Pode não ser o título mais bacana da história do cinema, afinal a palavra “escafandro” causa uma certa estranheza no primeiro momento. Mas após assistir ao terceiro longa do diretor Julian Schnabel (os anteriores foram “Basquiat - Traços de uma vida” e “Antes do anoitecer”), chega-se à conclusão de que não há substantivos mais apropriados para nomear essa história de solidão e superação em que o peso e a clausura do corpo contrastam com a leveza e a liberdade do pensamento.
Jean-Do Bauby, interpretado com segurança e carisma por Mathieu Amalric, é um profissional conceituado (editor da revista Elle) que, após um acidente vascular cerebral (AVC), perde todos os movimentos corporais, menos os do olho esquerdo. Apesar da gravidade do caso, conhecido como “Síndrome do Encarceramento”, os médicos estão esperançosos, já que o cérebro segue funcionando perfeitamente. A partir dessa constatação, uma equipe de fisioterapia e fonoaudiologia aceita o desafio de criar um método de comunicação que possa acabar com aquele isolamento.
Como “O escafandro e a borboleta” é baseado em um livro de memórias, deduz-se não apenas que o desafio foi vencido, mas que o jornalista conseguiu ir muito além: escrever uma autobiografia usando apenas o piscar de um olho para soletrar as palavras é (quase) inacreditável. E mais impressionante ainda é a quantidade de pensamentos e descobertas que o campo de visão daquela retina passam a suscitar. Aqui, há que se destacar a brilhante adaptação de Ronald Harwood, pois com todos os elementos para criar um drama choroso, o roteiro de “O escafandro...” foge das lágrimas. Emociona sim, sem deixar, no entanto, de revelar o humor e a ironia que permanecem gritantes na vida do personagem central.

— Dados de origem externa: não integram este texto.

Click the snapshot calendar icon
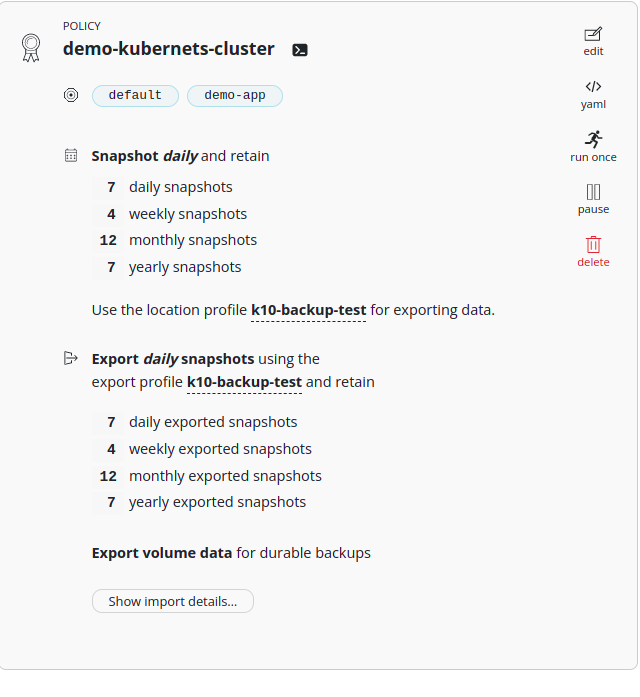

Os primeiros minutos do filme encerram o espectador nesse universo claustrofóbico do “escanfandrista”, como se quisesse que o seu dilema fosse vivido por quem assiste. Para garantir essa imersão, durante a meia hora inicial, nenhuma trilha incide sobre as cenas, não deixando margem para os devaneios e escapatórias a que a música é capaz de levar. Mas a monotonia cênica logo dará lugar a outros ares fora do ambiente hospitalar. Porque se o corpo do protagonista está preso, sua mente voa solta, resgatando o passado através de flashbacks que reconstroem a trajetória pré-AVC e mostrando imagens que ele inventa a partir dos desejos que ainda vivencia. Assim, memória e imaginação criam o trapolim para que o espectador mergulhe nas qualidades e defeitos desse homem que já foi casado, é pai relapso e filho afetuoso. Aliás, as cenas com (o velho e bom) Max von Sydow são brilhantes. E o elenco feminino - capitaneado pelas atrizes Emmanuele Seigner (ex-esposa), Marie-Josée Croze (fonoaudióloga) e Anne Consigny (assistente de redação) - também é responsável por muitos momentos emocionantes.
Não apresentar o jornalista como mocinho nem coitadinho é outro grande trunfo desse trabalho de Julian Schnabel. Por isso e também pelo fato de apenas o público conhecer os pensamentos de Jean-Do, há uma aproximação e identificação imediata com as situações e sentimentos retratados na tela, o que torna bem fácil entender porque um escafandrista pode voar.
Em tempo: o filme - que começa com a clássica “La mer”, na voz de Charles Trenet - termina com a belíssima “Green Grass”, interpretada por Tom Waits. Mas só vai ouvi-la quem ficar acompanhando os créditos até o finalzinho.